Novo Arcabouço Fiscal mantém lógica da austeridade e ameaça a seguridade social, aponta estudo

Um estudo apresentado no 18º Congresso Brasileiro de Assistentes Sociais sustenta que a Lei Complementar nº 200/2023, que institui o chamado Novo Arcabouço Fiscal, não rompe com a política de austeridade no Brasil, mas reconfigura seus mecanismos, mantendo a subordinação da seguridade social às exigências do ajuste fiscal e do capital financeiro. A análise é assinada por Monique Angelis de Amorim Silva Damásio, pesquisadora da Universidade Federal de Alagoas, e examina os impactos da nova legislação sobre saúde, assistência social e previdência.

De acordo com o estudo, embora o discurso oficial apresente o arcabouço fiscal como alternativa mais flexível ao teto de gastos instituído pela Emenda Constitucional nº 95/2016, a LC 200/2023 preserva limites estruturais ao financiamento das políticas sociais. A nova regra vincula o crescimento das despesas primárias ao desempenho econômico e às metas de superávit primário, reafirmando a centralidade do controle da dívida pública na gestão orçamentária do Estado.

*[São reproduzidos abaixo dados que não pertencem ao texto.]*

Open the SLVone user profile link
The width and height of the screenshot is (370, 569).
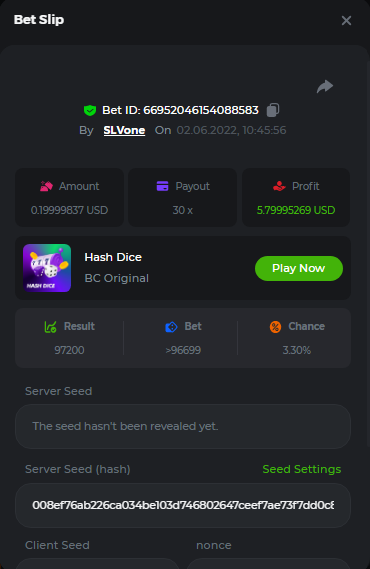click(x=124, y=130)

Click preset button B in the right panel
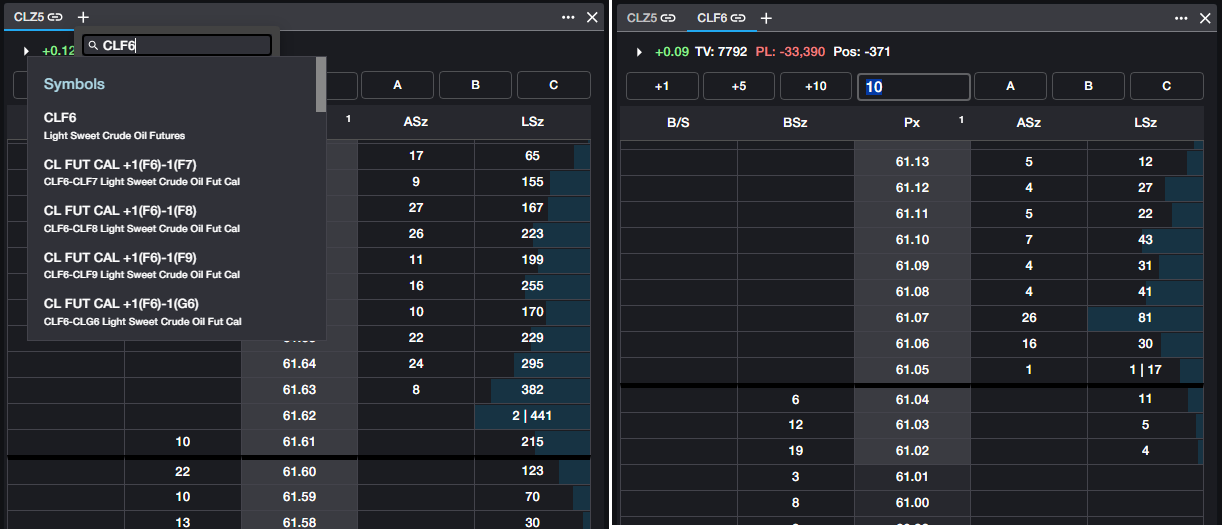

A pesquisa destaca que a seguridade social, concebida pela Constituição de 1988 como pilar da proteção social e do pacto democrático, permanece subordinada à lógica fiscalista. No campo da saúde, apesar da manutenção do piso constitucional, a vinculação dos recursos à Receita Corrente Líquida condiciona a expansão dos serviços ao ciclo econômico, aprofundando o subfinanciamento estrutural do Sistema Único de Saúde (SUS). O estudo alerta que esse modelo compromete a capacidade do sistema de responder a demandas crescentes, como o envelhecimento populacional e as recorrentes emergências sanitárias.

Na assistência social, os impactos são ainda mais severos. A ausência de piso constitucional próprio torna a política particularmente vulnerável às restrições impostas pelo novo regime fiscal. Programas como o Benefício de Prestação Continuada (BPC) e os serviços do Sistema Único de Assistência Social (SUAS) dependem majoritariamente de despesas discricionárias, sujeitas a cortes, contingenciamentos e limitação de expansão, especialmente em períodos de desaceleração econômica.

Em relação à previdência social, o estudo aponta que a fragilização do mercado de trabalho, marcada pela informalidade e pela precarização, compromete a base de financiamento do sistema. Além disso, benefícios de natureza assistencial vinculados ao orçamento primário permanecem expostos às restrições fiscais impostas pelo arcabouço, reforçando a instabilidade da proteção social.

A análise compara o Novo Arcabouço Fiscal ao teto de gastos da EC nº 95/2016 e conclui que, apesar das diferenças formais, ambos os regimes operam sob a mesma lógica estrutural de austeridade. A prioridade conferida ao superávit primário e ao pagamento da dívida pública resulta na compressão contínua do gasto social, transferindo recursos do fundo público para a valorização financeira, em detrimento dos direitos sociais.

Ao final, o estudo sustenta que o ajuste fiscal não é uma escolha técnica neutra, mas uma decisão política que redefine prioridades do Estado. A autora defende a necessidade de alternativas que priorizem a proteção social, a justiça distributiva e a sustentabilidade do fundo público, como a revisão de renúncias fiscais regressivas e o fortalecimento do financiamento da seguridade social. Sem essa inflexão, alerta a pesquisa, o arcabouço fiscal tende a fragilizar ainda mais o pacto social firmado pela Constituição de 1988.


Referência

DAMÁSIO, Monique Angelis de Amorim Silva. Seguridade social sob ataque: análise dos impactos da LC 200/2023 sobre a proteção social no Brasil. In: Anais do 18º Congresso Brasileiro de Assistentes Sociais. Salvador/BA, 2025.